Chapter 34 Minimally Invasive Retroperitoneal Adrenalectomy
Patient positioning in the operating suite
Retroperitoneoscopic adrenalectomy is performed with the patient in the prone jackknife position, as shown in Figure 34-1. The upper extremities are flexed at the elbows and pronated. The hips and knees are flexed at a 60- to 90-degree angle. It is important to flex the hips to expose the area between the posterior costal margin and the iliac crest and to permit adequate space for port placement. All pressure points, including the chest, hips, and knees, should be padded. The torso of the patient is kept parallel to the floor.
Positioning and placement of trocars
Posterior retroperitoneoscopic adrenalectomy can be performed using either a three-port or a single-port technique. With the three-port approach, the first (10-mm) trocar is placed 1 fingerbreadth below the tip of the 12th rib (Fig. 34-2). If fascia is encountered instead of muscle fibers, then it likely is the thoracodorsal (lumbodorsal) fascia, which invests the erector spinae muscles, meaning that the incision was too medial. If the thoracodorsal fascia is identified and the trocar is passed just lateral to this landmark, then the superior lumbar triangle likely will be traversed (see Fig. 34-2). The musculofascial layers in the region of the triangle are, from superficial to deep, the latissimus dorsi muscle, external oblique muscle, and transversalis fascia (Fig. 34-3). The superior lumbar triangle is the thinnest point of the posterior abdominal wall and is a potential location for incisional hernia. Ideally, therefore, the initial trocar should traverse lateral to this triangle. It often is difficult to ascertain the borders of this triangle, so this 10-mm port site should be closed securely at the procedure’s conclusion.
FIGURE 34-3 Transverse section of abdomen showing layers of posterior abdominal wall traversed by the ports in Figure 34-2.

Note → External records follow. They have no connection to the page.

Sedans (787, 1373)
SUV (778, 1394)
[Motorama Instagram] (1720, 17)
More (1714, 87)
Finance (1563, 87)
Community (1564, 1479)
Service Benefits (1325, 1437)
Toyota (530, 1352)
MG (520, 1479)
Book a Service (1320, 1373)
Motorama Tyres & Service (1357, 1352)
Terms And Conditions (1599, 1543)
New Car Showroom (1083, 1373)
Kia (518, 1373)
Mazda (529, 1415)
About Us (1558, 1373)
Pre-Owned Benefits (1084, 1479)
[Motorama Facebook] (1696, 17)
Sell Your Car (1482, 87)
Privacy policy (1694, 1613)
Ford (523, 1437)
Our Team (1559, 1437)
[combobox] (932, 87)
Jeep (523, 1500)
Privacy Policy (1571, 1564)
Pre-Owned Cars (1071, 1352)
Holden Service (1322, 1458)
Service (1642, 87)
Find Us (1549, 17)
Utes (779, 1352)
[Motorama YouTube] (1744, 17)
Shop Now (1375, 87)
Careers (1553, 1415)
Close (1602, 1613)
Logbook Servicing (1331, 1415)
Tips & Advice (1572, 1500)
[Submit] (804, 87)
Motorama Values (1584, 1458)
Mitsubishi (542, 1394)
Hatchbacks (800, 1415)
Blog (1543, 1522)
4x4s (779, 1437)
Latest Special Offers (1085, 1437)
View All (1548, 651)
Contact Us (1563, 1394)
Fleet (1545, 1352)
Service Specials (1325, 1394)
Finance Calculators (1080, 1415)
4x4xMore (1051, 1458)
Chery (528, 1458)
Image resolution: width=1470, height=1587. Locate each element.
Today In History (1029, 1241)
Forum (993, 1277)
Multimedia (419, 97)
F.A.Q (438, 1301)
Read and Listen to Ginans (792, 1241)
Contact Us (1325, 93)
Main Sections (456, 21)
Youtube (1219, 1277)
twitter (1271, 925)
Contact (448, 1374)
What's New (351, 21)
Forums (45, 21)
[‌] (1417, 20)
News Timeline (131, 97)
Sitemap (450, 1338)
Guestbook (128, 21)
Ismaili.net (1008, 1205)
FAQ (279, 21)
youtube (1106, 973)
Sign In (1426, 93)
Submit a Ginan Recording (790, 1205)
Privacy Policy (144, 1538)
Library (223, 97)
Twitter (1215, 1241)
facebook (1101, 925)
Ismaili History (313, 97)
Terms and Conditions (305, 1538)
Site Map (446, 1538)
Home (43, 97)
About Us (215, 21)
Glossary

A properly placed 10-mm port-site incision should sequentially go through skin, subcutaneous fat, external oblique muscle, internal oblique muscle, transversus abdominis muscle, and transversalis fascia before reaching the retroperitoneal space (see Fig. 34-3). If the port is placed slightly cephalad and medial, then the surgeon will sequentially encounter skin, subcutaneous fat, tail of latissimus dorsi overlying the external oblique, external oblique, internal oblique, transversus abdominis, and transversalis fascia. Penetration through the transversalis fascia yields entry into the retroperitoneum, in particular the posterior pararenal space (see Fig. 34-2). Finger dissection can be performed through the port incision to increase the retroperitoneal working space. The 10-mm port then can be placed, followed by a 30-degree laparoscope; the latter can be used to bluntly dissect additional working space. Alternatively, a balloon dissector can be used to establish this space.
After a working space has been established, carbon dioxide is insufflated to a pressure of 20 to 25 mm Hg. Two additional 5-mm ports then are placed under laparoscopic visualization (see Fig. 34-2). The first is placed medial to the 10-mm port but lateral to the erector spinae muscles. Port traversal through the paraspinous muscles should be avoided because it is difficult to enter the working space and subsequently maneuver the port through this muscle mass. The second 5-mm port is placed lateral to the 10-mm port. The three ports should be aligned horizontally and spaced at least 3 cm apart to prevent interference (Fig. 34-4). The central (10-mm) port typically is used for the laparoscope. If a different dissection angle is desired, however, then a 5-mm laparoscope can be used through the medial or lateral port so that the working ports can be switched.